**Work order:** Only one stretch of the records below should be repeated. It starts with the line containing "No quorum on" and goes on through the line containing "June (885, 1811)", exactly as written.

___ Supplied entries ___

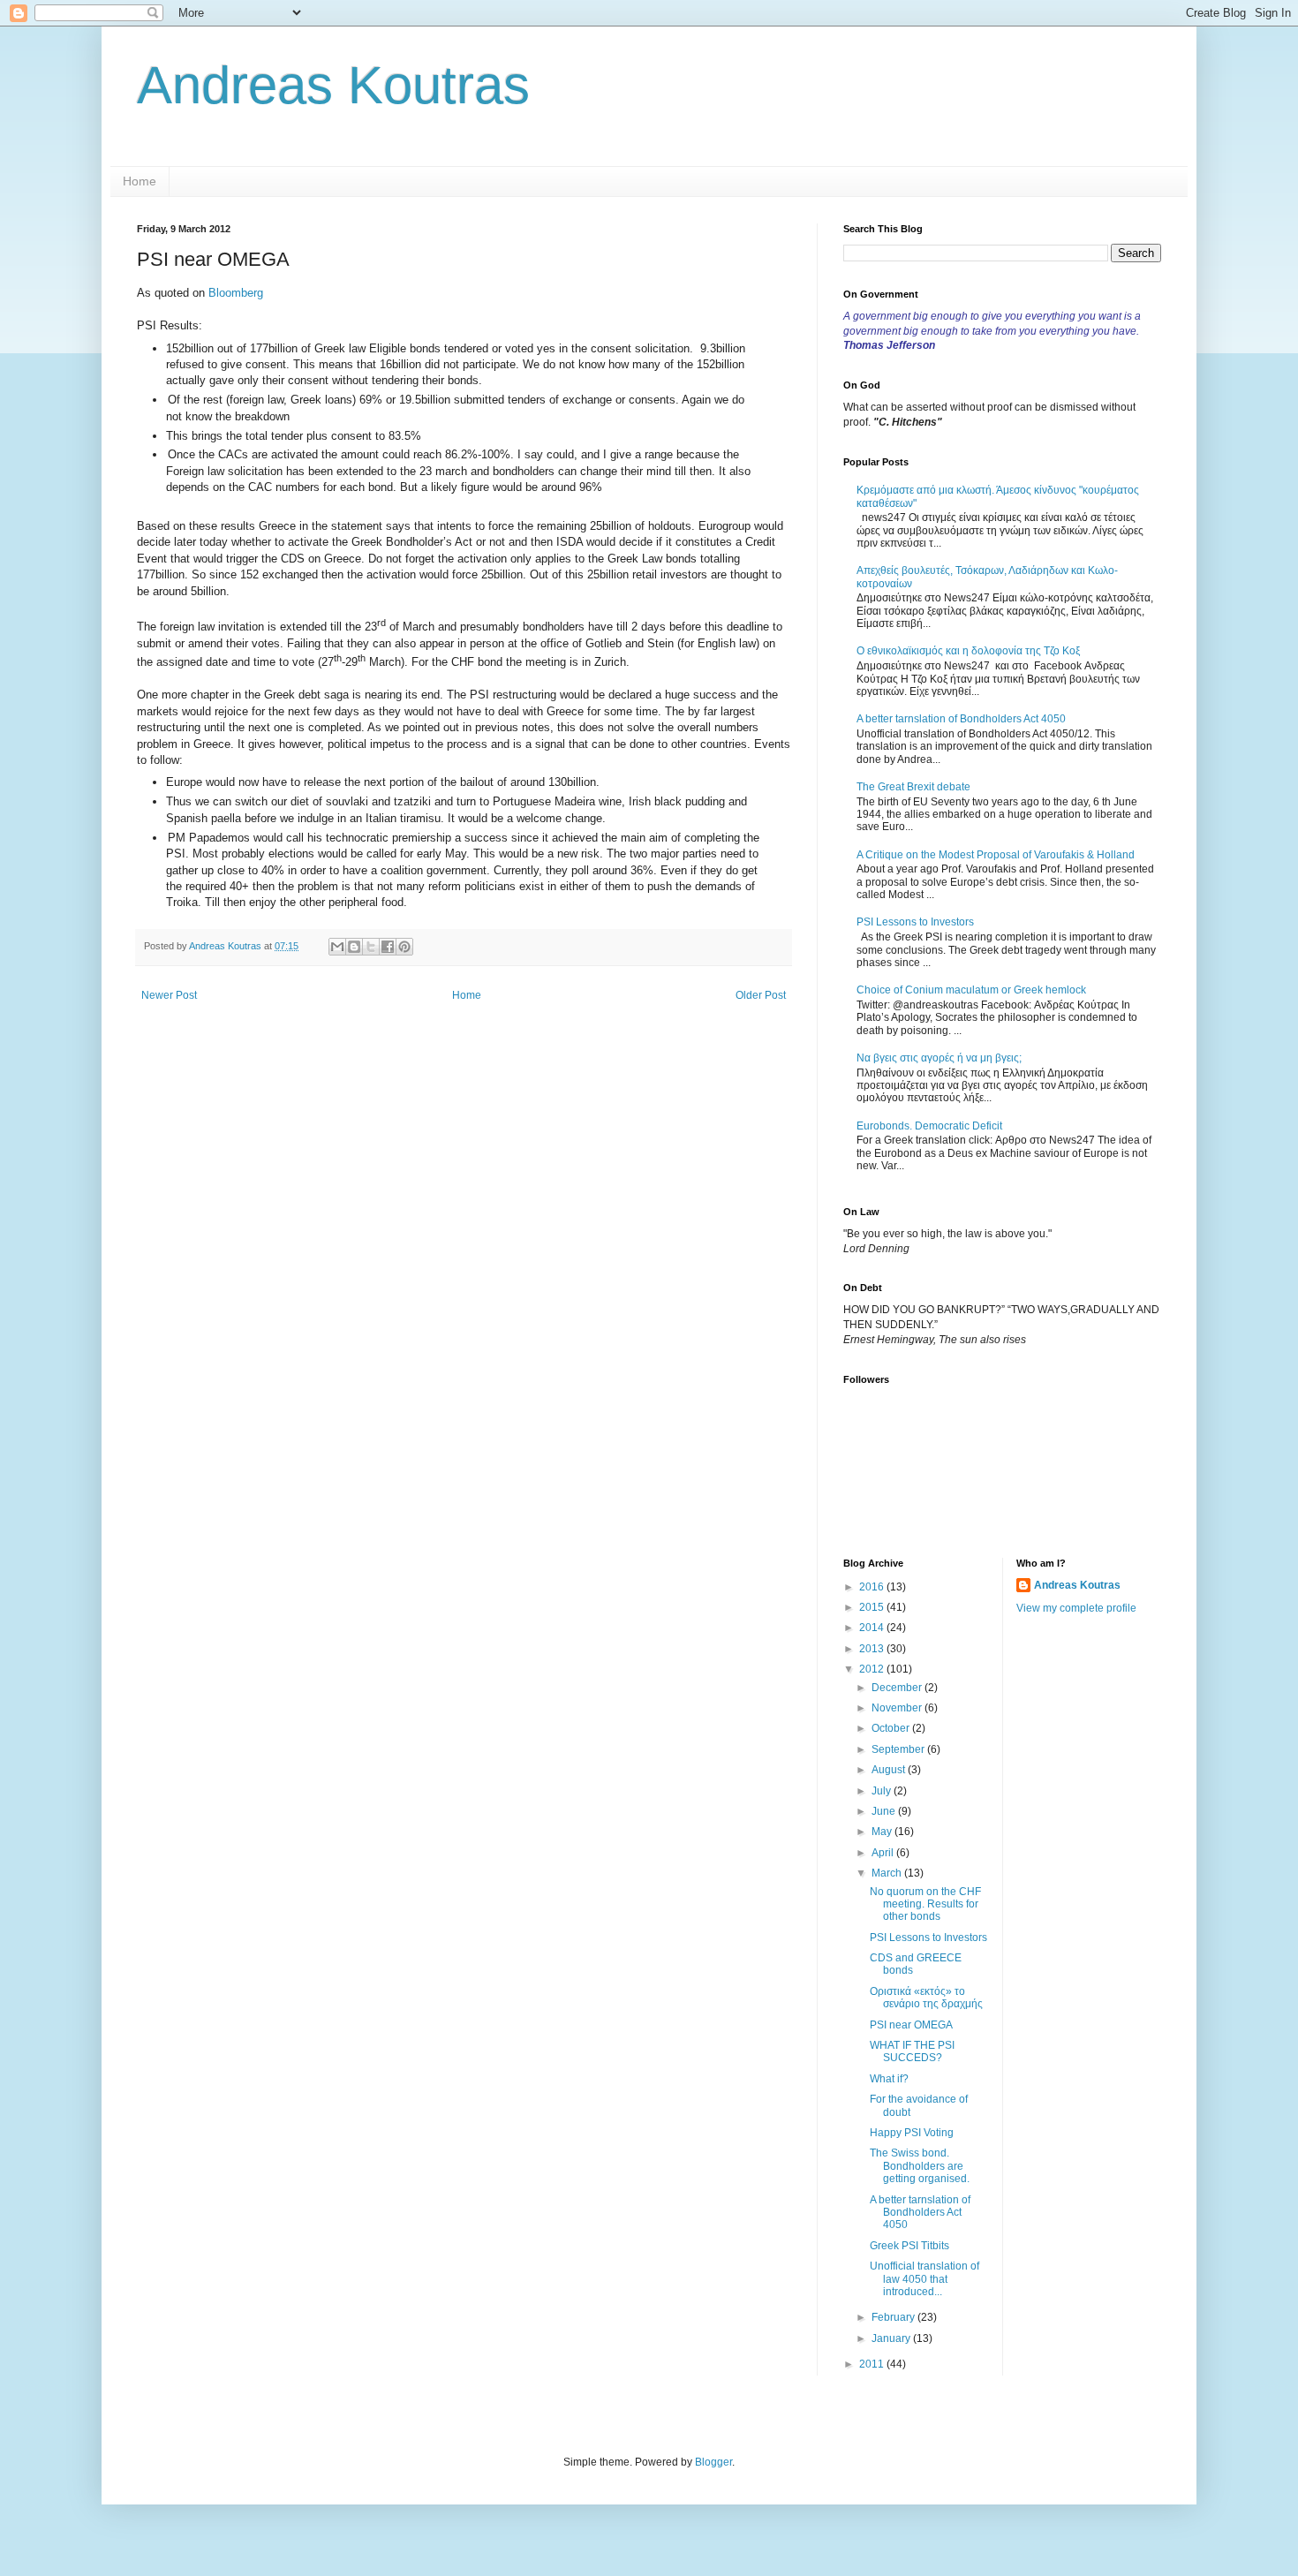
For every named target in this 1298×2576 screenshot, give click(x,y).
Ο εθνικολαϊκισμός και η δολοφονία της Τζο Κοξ (968, 651)
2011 (873, 2364)
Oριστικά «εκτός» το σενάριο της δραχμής (926, 1997)
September (899, 1749)
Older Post (761, 995)
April (884, 1853)
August (890, 1770)
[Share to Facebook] (387, 947)
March (888, 1873)
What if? (889, 2079)
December (898, 1687)
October (892, 1728)
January (892, 2338)
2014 (873, 1627)
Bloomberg (235, 292)
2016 (873, 1587)
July (883, 1791)
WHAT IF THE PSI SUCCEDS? (912, 2051)
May (883, 1831)
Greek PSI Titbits (909, 2246)
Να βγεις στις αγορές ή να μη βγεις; (939, 1058)
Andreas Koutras (333, 85)
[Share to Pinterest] (404, 947)
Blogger (713, 2462)
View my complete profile (1076, 1608)
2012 (873, 1669)
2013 (873, 1649)
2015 (873, 1607)
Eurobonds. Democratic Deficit (929, 1126)
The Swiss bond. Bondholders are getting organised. (920, 2166)
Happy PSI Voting (912, 2133)
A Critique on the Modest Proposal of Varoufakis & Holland (996, 855)
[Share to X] (371, 947)
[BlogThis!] (354, 947)
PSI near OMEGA (911, 2025)
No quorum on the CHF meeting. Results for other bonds (925, 1904)
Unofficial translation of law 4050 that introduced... (924, 2279)
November (898, 1708)
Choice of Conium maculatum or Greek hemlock (971, 990)
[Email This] (337, 947)
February (894, 2317)
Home (139, 181)
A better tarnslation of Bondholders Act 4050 (961, 719)
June (885, 1811)
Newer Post (169, 995)
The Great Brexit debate (913, 787)
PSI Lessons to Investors (915, 922)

___

**Written answer:**
No quorum on the CHF meeting. Results for other bonds (925, 1904)
Unofficial translation of law 4050 that introduced... (924, 2279)
November (898, 1708)
Choice of Conium maculatum or Greek hemlock (971, 990)
[Email This] (337, 947)
February (894, 2317)
Home (139, 181)
A better tarnslation of Bondholders Act 4050 (961, 719)
June (885, 1811)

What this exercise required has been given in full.